Warren Ellis réussit le tour de force  de nous offrir un comics qui reste haletant alors que la fin semble tout désignée. Le personnage principal a mis plein gaz droit sur un mur. Qu'est-ce qui nous tient en haleine?  Tout simplement en laissant la question "A quel point tout cela va-t-il pouvoir dégénérer ?" totalement ouverte.

Il ne me reste plus qu'a vous parler de la réalisation :


Une bonne partie du comics est présenté sous la forme de bouts d'articles de spider ou des extrait de ses romans incrustés dans une illustration en pleine page. Les phylactères sont donc absents, ce qui laisse tout le temps de se plonger dans l'univers graphique de Darick Robertson. Les dessin sont très beaux, très colorés, fourmillent de détails et comptent surement encore bien plus de références que toutes celle que j'ai pu repérer. Le tome 6 donne l'occasion de découvrir l'interprétation du même univers vu par des dessinateurs différents dans le même exercice de la pleine page. Ça donne un jeu amusant pour la plus part, genre Où est Charlie avec des détails trash.  
Dans le reste de l'histoire nos chères "bulles" reprennent du service pour nous replacer au temps du récit. Les détail et références sont moindres mais ne sont pas absents pour autant. Ces passages font la part belle à l'action. Et de l'action il n'en manque pas. Entre les expéditions punitives contre les fanatiques religieux et les déboires avec les forces de l'ordre, Transmetropolitan n'usurpe pas une seconde son logo "Pour lecteurs avertis".

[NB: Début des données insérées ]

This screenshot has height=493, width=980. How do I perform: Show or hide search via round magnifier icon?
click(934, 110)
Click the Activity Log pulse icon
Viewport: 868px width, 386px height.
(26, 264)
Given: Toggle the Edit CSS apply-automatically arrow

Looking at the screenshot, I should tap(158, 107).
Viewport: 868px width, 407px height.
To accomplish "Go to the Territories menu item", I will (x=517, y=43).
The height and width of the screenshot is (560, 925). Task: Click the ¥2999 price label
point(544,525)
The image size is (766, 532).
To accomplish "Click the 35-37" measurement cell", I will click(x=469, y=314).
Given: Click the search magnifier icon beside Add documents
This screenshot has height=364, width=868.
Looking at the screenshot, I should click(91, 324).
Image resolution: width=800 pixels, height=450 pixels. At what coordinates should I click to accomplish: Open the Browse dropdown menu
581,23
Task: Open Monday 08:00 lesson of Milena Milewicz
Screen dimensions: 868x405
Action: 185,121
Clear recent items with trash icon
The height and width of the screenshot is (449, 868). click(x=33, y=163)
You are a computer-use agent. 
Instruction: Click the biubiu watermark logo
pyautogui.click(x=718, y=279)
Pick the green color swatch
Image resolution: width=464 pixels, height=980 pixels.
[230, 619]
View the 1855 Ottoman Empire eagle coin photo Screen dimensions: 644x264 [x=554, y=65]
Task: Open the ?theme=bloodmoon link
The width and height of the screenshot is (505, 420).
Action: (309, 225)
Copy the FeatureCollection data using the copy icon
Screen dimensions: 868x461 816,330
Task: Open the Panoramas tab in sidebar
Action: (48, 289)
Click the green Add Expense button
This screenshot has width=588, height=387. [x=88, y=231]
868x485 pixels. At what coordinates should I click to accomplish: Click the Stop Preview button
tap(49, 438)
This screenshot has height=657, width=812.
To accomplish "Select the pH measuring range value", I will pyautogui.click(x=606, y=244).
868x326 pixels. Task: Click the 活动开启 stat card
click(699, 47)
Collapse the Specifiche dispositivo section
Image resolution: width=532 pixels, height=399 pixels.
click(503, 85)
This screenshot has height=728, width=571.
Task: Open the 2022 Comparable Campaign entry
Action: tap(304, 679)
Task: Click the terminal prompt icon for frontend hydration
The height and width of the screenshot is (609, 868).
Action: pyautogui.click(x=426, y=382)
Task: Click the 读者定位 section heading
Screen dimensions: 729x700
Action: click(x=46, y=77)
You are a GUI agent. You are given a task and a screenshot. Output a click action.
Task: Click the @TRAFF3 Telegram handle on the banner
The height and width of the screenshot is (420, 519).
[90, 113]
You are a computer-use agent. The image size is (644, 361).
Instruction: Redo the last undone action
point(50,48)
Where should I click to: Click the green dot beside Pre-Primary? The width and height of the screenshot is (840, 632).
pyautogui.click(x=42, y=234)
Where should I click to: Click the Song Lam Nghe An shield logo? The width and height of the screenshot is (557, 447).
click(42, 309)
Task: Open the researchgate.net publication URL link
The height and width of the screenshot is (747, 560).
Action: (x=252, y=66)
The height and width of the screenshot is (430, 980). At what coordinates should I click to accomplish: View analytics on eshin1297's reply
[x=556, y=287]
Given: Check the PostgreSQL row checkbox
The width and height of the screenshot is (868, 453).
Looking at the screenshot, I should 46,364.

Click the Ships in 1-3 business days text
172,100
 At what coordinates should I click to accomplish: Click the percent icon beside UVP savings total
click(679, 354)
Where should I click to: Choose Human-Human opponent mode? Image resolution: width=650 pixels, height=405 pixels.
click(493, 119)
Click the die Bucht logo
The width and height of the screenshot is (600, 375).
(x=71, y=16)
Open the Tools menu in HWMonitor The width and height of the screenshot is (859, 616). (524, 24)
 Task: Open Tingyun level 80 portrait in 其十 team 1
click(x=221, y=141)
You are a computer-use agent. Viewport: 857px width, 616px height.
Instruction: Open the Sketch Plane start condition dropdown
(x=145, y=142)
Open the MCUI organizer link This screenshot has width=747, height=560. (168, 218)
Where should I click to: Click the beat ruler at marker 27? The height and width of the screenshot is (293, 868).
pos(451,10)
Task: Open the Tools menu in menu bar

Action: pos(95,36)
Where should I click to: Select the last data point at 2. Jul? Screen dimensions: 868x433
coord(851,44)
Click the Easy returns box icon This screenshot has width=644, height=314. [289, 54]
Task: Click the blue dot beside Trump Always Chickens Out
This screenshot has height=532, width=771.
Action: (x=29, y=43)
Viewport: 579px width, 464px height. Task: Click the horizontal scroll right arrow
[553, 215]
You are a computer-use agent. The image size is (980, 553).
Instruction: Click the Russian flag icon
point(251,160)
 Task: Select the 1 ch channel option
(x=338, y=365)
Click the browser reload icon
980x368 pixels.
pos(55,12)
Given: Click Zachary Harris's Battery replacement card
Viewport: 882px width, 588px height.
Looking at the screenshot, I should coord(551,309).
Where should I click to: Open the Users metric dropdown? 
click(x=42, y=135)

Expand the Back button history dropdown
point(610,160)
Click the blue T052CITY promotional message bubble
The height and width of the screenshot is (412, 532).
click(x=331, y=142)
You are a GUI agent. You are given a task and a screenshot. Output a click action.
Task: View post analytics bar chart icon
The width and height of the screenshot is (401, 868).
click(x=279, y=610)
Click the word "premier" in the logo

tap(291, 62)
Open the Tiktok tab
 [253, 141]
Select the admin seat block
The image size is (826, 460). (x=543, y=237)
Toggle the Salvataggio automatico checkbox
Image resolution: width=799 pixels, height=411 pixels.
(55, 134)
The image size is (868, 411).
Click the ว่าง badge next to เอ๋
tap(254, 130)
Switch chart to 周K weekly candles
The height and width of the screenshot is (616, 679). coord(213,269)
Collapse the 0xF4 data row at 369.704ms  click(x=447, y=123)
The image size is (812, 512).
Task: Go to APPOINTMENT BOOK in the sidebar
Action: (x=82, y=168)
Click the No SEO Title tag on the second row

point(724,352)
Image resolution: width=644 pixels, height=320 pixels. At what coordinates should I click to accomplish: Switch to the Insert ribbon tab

Une bande dessinée déganté avec un super univers graphique, une bonne dose d'action et un univers pertinent et intelligent qui arrive à vous tenir en haleine jusqu'au bout. Je vous laisse découvrir par vous même la fin. Personnellement je l'adore! Que demander de plus ? C'est pour l'instant ce que j'ai pu lire de mieux en comics. (Bon d'accord je ne suis pas une référence en la matière)
Transmetropolitan fait partie de mes trois œuvres préférées concernant le neuvième art. Seul le prix du tome peut être un frein a l'achat de cette bombe : 29 € le tome, Panini n'y vas pas avec le dos de la cuillère... Toutefois je ne regrette en aucune manière cette investissement.

Au delà mes délire mégalo-maniaque de juge du bon gout universel, Waren Ellis, au travers de son personnage a le mérite de nous balancer un magistral "Mais putain, réfléchissez bande de cons !" dont les lecteurs /auditeurs / téléspectateurs actuels ont manifestement bien besoin au vu du niveau intellectuel de plus en plus bas des médias et de nos systèmes politiques. Et ça, putain, ça fait du bien ! Un titre à posséder absolument.